Category: Scaling

  • How to limit website visitor bandwidth by country

    This technique is great if you have no customers from countryX but are being targeted by a DoS, unwanted crawlers, bots, scrapers and other baddies. Please don’t use this to discriminate against less profitable countries. The web should be open for all. Thanks.

    If you’re not already using Nginx, you should get it even if you already have a great web server. Put it in front and get it to act as a reverse proxy.

    First grab this perl script which you will use to convert Maxmind’s geo IP database into a format usable by Nginx.

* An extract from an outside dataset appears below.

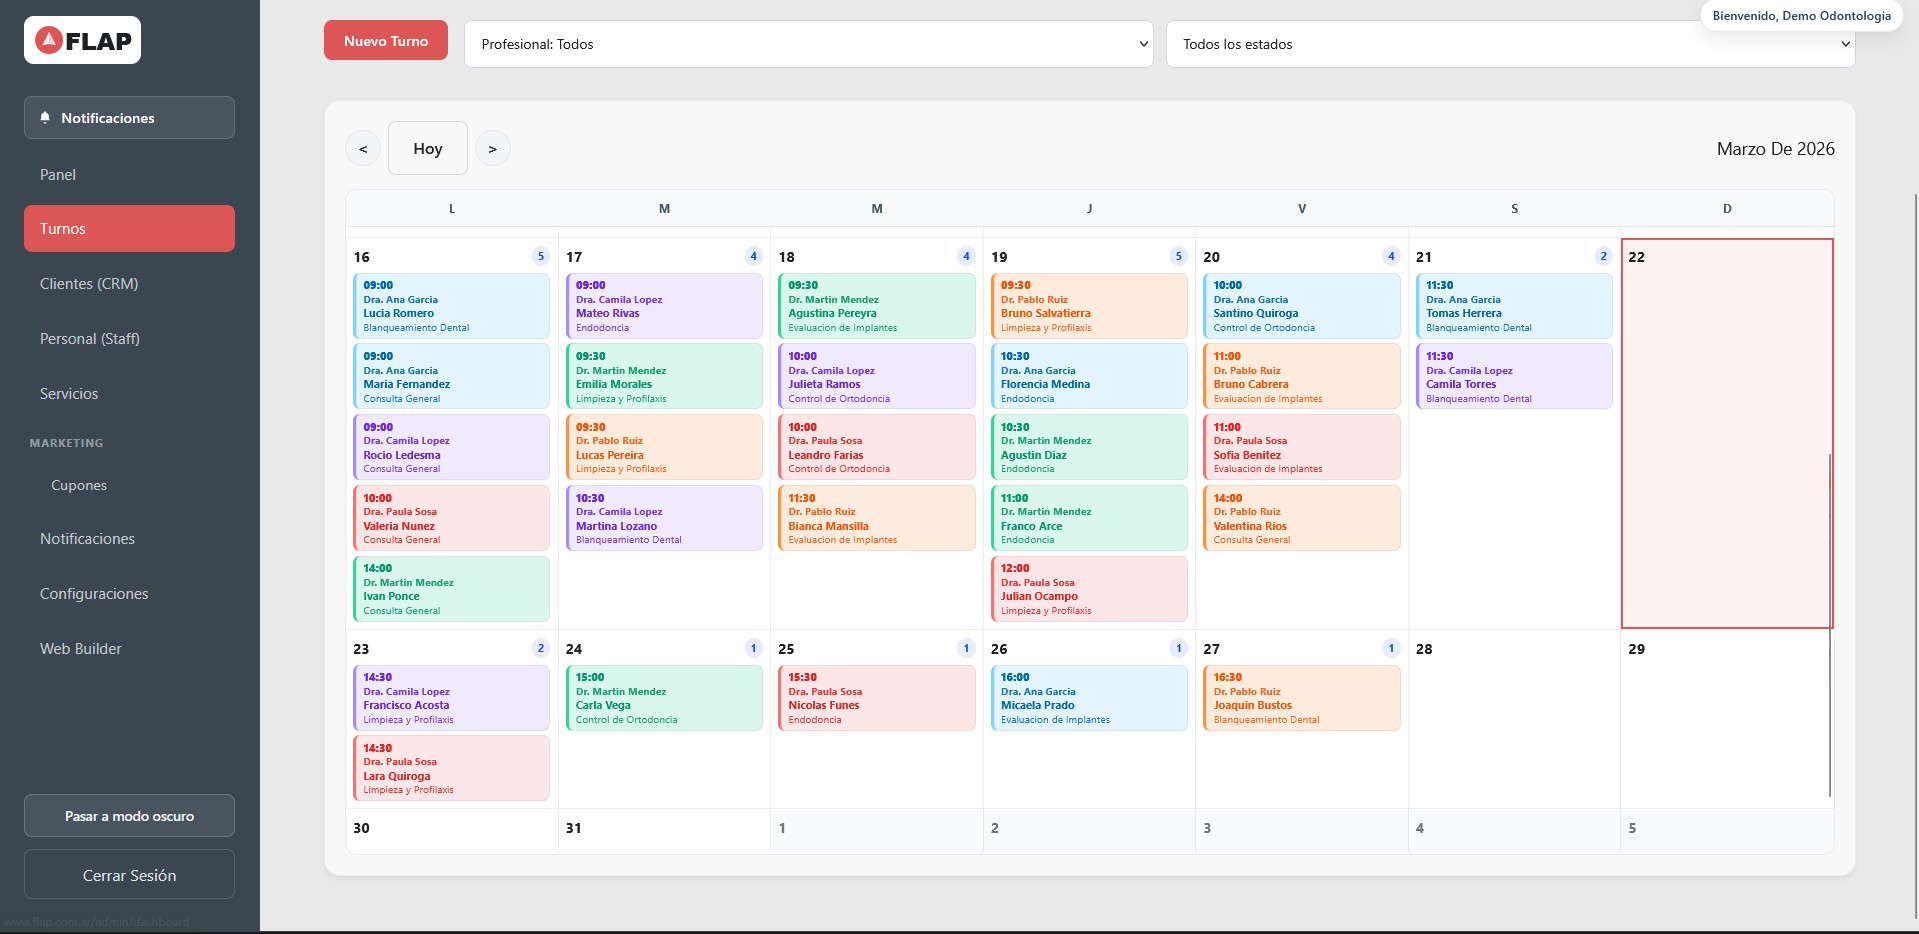Click the count badge on day 23
1919x934 pixels.
pos(541,648)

    Then download Maxmind’s latest GeoLite country database in CSV format on this page.

    Then run:

    geo2nginx.pl < maxmind.csv > nginxGeo.txt

    Copy nginxGeo.txt into your nginx config directory.

    Then add the following text in the ‘http’ section of your nginx.conf file:

    geo $country {
    default no;
    include nginxGeo.txt;
    }

    Then add the following in the ‘server’ section of your nginx.conf file:

    if ($country ~ ^(?:US|CA|ES)$ ){
    set $limit_rate 10k;
    }
    if ($country ~ ^(?:BR|ZA)$ ){
    set $limit_rate 20k;
    }

    This limits anyone from the USA, Canada and Spain to a maximum of 10 kilobits per second of bandwidth. It gives anyone from Brazil and South Africa 20 Kbps of bandwidth. Every other country gets the maximum.

    You could use a exclamation character before the tilde (!~) to do the opposite. In other words, if you’re NOT from US, Canada or Spain, you get 10 Kbps, although I strongly advise against this policy.

    Remember that $limit_rate only limits per connection, so the amount of bandwidth each visitor has is $limit_rate X number_of_connections. See below to limit connections.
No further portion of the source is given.